## Given information
*** Begin section ***
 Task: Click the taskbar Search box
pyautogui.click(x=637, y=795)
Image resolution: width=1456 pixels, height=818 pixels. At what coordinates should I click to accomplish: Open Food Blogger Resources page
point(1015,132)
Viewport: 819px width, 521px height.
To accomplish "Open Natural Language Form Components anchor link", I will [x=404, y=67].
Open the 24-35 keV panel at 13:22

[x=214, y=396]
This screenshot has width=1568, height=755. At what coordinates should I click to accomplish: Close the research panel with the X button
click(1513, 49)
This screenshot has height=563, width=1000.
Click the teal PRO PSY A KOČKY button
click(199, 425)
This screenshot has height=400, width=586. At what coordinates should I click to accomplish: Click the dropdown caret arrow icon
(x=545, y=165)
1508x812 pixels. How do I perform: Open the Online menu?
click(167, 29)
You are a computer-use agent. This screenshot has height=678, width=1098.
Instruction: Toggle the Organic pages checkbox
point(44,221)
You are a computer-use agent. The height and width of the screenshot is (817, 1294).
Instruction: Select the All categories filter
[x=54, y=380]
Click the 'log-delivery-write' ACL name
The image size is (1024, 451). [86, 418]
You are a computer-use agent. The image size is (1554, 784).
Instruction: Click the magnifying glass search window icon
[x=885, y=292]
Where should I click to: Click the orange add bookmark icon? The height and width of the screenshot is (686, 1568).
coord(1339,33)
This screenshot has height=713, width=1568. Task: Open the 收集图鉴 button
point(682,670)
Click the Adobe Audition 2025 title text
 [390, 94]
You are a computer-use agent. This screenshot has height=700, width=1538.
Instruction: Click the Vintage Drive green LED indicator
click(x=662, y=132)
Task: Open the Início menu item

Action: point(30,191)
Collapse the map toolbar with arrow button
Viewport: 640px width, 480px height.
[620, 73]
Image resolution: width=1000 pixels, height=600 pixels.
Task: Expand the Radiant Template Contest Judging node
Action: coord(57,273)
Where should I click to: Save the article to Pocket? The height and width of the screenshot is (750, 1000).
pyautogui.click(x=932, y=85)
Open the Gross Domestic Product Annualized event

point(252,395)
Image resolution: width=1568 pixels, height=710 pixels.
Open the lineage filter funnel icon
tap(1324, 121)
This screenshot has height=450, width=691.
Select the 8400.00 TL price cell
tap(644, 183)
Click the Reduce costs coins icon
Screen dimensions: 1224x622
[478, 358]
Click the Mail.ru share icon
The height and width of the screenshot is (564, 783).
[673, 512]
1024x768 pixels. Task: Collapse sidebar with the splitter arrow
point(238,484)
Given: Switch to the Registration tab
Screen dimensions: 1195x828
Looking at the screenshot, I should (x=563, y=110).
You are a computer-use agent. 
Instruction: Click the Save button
*** End section ***
## Work required
Word for word, write out the data.

## Result of this task
 Task: Click the taskbar Search box
pyautogui.click(x=637, y=795)
Image resolution: width=1456 pixels, height=818 pixels. At what coordinates should I click to accomplish: Open Food Blogger Resources page
point(1015,132)
Viewport: 819px width, 521px height.
To accomplish "Open Natural Language Form Components anchor link", I will [x=404, y=67].
Open the 24-35 keV panel at 13:22

[x=214, y=396]
This screenshot has width=1568, height=755. At what coordinates should I click to accomplish: Close the research panel with the X button
click(1513, 49)
This screenshot has height=563, width=1000.
Click the teal PRO PSY A KOČKY button
click(199, 425)
This screenshot has height=400, width=586. At what coordinates should I click to accomplish: Click the dropdown caret arrow icon
(x=545, y=165)
1508x812 pixels. How do I perform: Open the Online menu?
click(167, 29)
You are a computer-use agent. This screenshot has height=678, width=1098.
Instruction: Toggle the Organic pages checkbox
point(44,221)
You are a computer-use agent. The height and width of the screenshot is (817, 1294).
Instruction: Select the All categories filter
[x=54, y=380]
Click the 'log-delivery-write' ACL name
The image size is (1024, 451). [86, 418]
You are a computer-use agent. The image size is (1554, 784).
Instruction: Click the magnifying glass search window icon
[x=885, y=292]
Where should I click to: Click the orange add bookmark icon? The height and width of the screenshot is (686, 1568).
coord(1339,33)
This screenshot has height=713, width=1568. Task: Open the 收集图鉴 button
point(682,670)
Click the Adobe Audition 2025 title text
 [390, 94]
You are a computer-use agent. This screenshot has height=700, width=1538.
Instruction: Click the Vintage Drive green LED indicator
click(x=662, y=132)
Task: Open the Início menu item

Action: point(30,191)
Collapse the map toolbar with arrow button
Viewport: 640px width, 480px height.
[620, 73]
Image resolution: width=1000 pixels, height=600 pixels.
Task: Expand the Radiant Template Contest Judging node
Action: coord(57,273)
Where should I click to: Save the article to Pocket? The height and width of the screenshot is (750, 1000).
pyautogui.click(x=932, y=85)
Open the Gross Domestic Product Annualized event

point(252,395)
Image resolution: width=1568 pixels, height=710 pixels.
Open the lineage filter funnel icon
tap(1324, 121)
This screenshot has height=450, width=691.
Select the 8400.00 TL price cell
tap(644, 183)
Click the Reduce costs coins icon
Screen dimensions: 1224x622
[478, 358]
Click the Mail.ru share icon
The height and width of the screenshot is (564, 783).
[673, 512]
1024x768 pixels. Task: Collapse sidebar with the splitter arrow
point(238,484)
Given: Switch to the Registration tab
Screen dimensions: 1195x828
Looking at the screenshot, I should (x=563, y=110).
You are a computer-use agent. 
Instruction: Click the Save button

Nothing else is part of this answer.